### TEXTE PRÉSENTÉ

Dimanche 4 mai 2025 · 20h30


Édito

 

 

En 1955, la France est en quelques mois percutée de plein fouet par le cinéma furieux, ambigu et sans concession de Robert Aldrich. L’assaut est si puissant que François Truffaut dira : “l’année 55 est l’année Aldrich”. Bronco Apache, Vera Cruz et Kiss Me Deadly sont de vrais chocs cinéphiliques et vont avoir un énorme impact sur la nouvelle vague car soudain le cinéma hollywoodien apparaît plus libre, plus brutal, plus fou.

Avec quelques autres, dont Samuel Fuller, Robert Aldrich qui met en scène ses idées sur la nature humaine, entre brutalité contextuelle et cruauté inhérente, va incarner une formidable promesse de renouvellement du cinéma américain de l’après-guerre. Le succès de Kiss Me Deadly, ce classique sans équivalent du film noir, lui permettra de devenir producteur sous la curieuse dénomination inversée de Associates & Aldrich. Loin de se cantonner au film de genre, Aldrich va réaliser de magnifiques et excessifs portraits de femmes interprétés notamment par Bette Davis et Joan Crawford (What Ever Happened to Baby Jane?), Kim Novak (The Legend of Lylah Clare) ou Beryl Reid (The Killing of Sister George), fabuleuses icônes dont Fassbinder se souviendra. On retrouve son traitement du visage des acteurs comme un masque outrancier et beaucoup d’autres tendances “Aldrichiennes”, comme l’attention portée au son, chez David Lynch qui cite abondamment Kiss Me Deadly dans Lost Highway. Cité par Jean Luc Godard dans Histoire (s) du Cinéma, les frères Coen et Quentin Tarantino lui doivent aussi beaucoup. On retrouve une telle outrance et une telle énergie dans les comédies italiennes des années 70 comme Affreux, Sales et Méchants ​​d’Ettore Scola,1976 ou l’Argent de la Vieille de Luigi Comencini,1977 dans lequel Bette Davis interprète la vieille du titre.

######
### DONNÉES FOURNIES

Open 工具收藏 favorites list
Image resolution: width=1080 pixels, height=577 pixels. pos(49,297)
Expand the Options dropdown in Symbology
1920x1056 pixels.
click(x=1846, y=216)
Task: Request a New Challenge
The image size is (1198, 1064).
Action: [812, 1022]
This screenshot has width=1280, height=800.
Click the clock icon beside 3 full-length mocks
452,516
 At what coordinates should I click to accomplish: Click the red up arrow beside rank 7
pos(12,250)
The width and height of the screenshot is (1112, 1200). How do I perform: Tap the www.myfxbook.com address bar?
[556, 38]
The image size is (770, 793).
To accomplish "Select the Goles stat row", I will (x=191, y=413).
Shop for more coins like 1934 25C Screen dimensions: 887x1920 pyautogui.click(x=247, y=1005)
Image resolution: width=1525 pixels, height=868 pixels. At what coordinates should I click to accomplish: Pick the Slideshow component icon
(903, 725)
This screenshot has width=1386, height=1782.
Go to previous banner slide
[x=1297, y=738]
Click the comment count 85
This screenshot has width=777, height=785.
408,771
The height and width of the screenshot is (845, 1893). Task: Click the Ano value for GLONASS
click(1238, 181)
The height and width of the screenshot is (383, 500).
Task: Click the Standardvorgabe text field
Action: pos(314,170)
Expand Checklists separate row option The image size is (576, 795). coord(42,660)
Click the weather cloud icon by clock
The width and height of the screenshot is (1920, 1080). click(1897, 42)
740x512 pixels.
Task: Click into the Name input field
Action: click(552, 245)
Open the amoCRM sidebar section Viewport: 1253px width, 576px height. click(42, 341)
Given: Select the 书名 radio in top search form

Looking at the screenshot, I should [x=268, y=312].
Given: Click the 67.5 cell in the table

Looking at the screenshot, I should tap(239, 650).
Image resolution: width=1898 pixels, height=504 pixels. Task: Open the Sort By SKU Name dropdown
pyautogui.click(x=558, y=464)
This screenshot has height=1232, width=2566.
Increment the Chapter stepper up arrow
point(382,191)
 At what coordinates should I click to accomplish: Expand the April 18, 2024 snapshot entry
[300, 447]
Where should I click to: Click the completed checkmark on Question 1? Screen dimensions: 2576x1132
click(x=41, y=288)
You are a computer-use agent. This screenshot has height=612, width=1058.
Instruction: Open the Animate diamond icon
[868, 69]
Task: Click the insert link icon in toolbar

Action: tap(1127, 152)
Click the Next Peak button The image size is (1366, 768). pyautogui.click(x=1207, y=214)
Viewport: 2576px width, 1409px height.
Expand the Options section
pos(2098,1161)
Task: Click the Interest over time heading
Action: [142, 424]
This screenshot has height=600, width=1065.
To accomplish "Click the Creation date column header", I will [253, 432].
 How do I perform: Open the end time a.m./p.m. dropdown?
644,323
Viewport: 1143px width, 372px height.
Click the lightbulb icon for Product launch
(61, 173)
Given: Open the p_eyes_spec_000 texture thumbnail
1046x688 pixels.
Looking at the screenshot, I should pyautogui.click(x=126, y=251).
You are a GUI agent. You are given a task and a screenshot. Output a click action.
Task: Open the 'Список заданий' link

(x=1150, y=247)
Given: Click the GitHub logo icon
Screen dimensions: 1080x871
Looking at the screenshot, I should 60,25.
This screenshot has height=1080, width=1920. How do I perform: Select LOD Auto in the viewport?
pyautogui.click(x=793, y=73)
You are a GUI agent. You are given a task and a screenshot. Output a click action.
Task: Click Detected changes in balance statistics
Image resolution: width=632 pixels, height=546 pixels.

######

**CONSIGNE 1:** D'après le texte sur Robert Aldrich, sous quelle dénomination le cinéaste est-il devenu producteur ?
**CONSIGNE 2:** Recopiez le passage du texte sur Robert Aldrich qui commence aux mots « Dimanche 4 mai » et s'arrête après les mots « brutal, plus fou. ».

**RÉPONSE RÉDIGÉE 1:** Sous la dénomination inversée Associates & Aldrich.

**RÉPONSE RÉDIGÉE 2:**
Dimanche 4 mai 2025 · 20h30


Édito

 

 

En 1955, la France est en quelques mois percutée de plein fouet par le cinéma furieux, ambigu et sans concession de Robert Aldrich. L’assaut est si puissant que François Truffaut dira : “l’année 55 est l’année Aldrich”. Bronco Apache, Vera Cruz et Kiss Me Deadly sont de vrais chocs cinéphiliques et vont avoir un énorme impact sur la nouvelle vague car soudain le cinéma hollywoodien apparaît plus libre, plus brutal, plus fou.